• **WORK INSTRUCTION**:
Apart from the images, every record here needs to be copied exactly.

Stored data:
•••••
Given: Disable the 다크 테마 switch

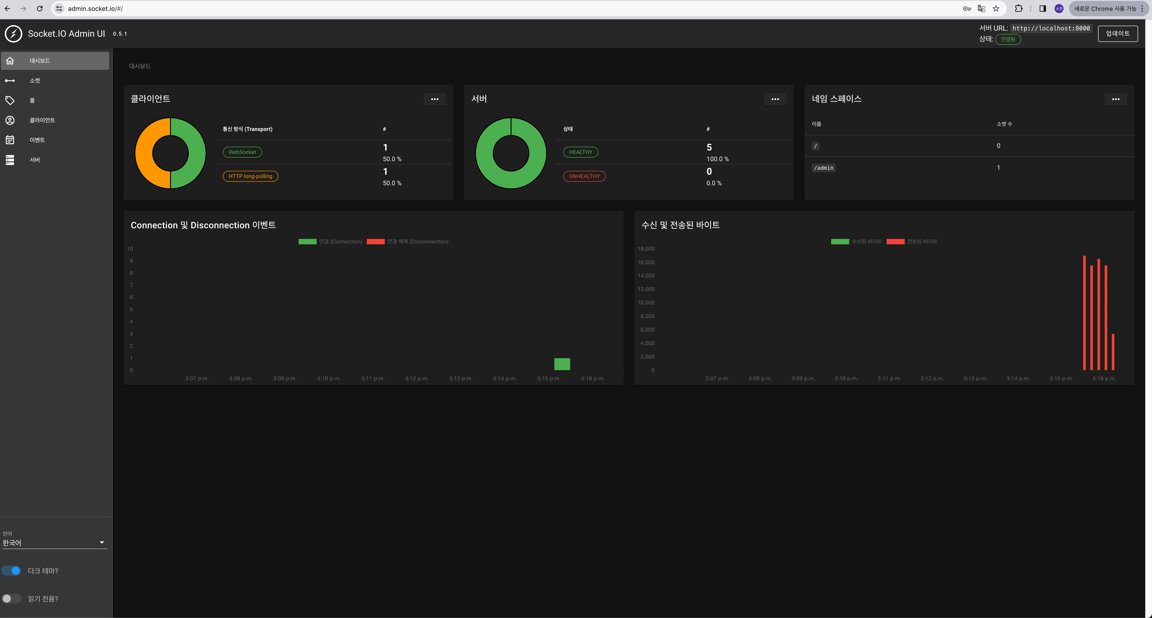Looking at the screenshot, I should pos(12,571).
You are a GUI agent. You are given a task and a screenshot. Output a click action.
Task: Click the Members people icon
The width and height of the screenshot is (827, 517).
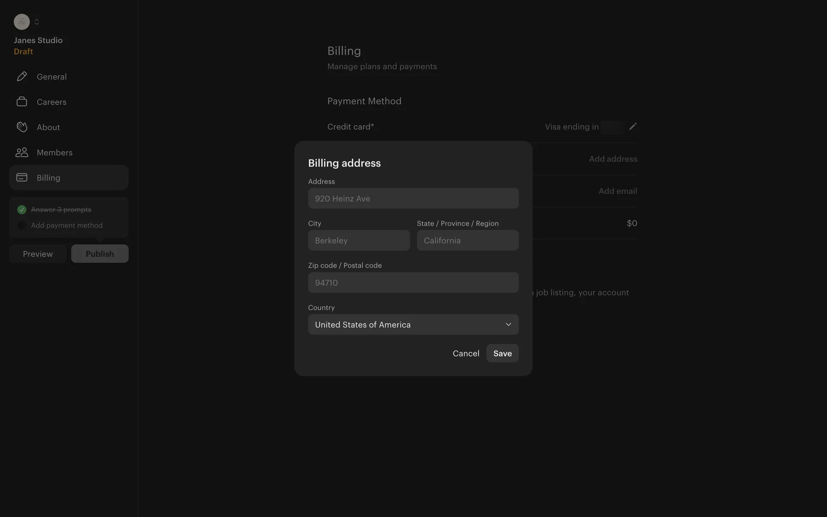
•••••
• **TASK ANSWER**:
Given: Disable the 다크 테마 switch

Looking at the screenshot, I should pos(12,571).
You are a GUI agent. You are given a task and a screenshot. Output a click action.
Task: Click the Members people icon
The width and height of the screenshot is (827, 517).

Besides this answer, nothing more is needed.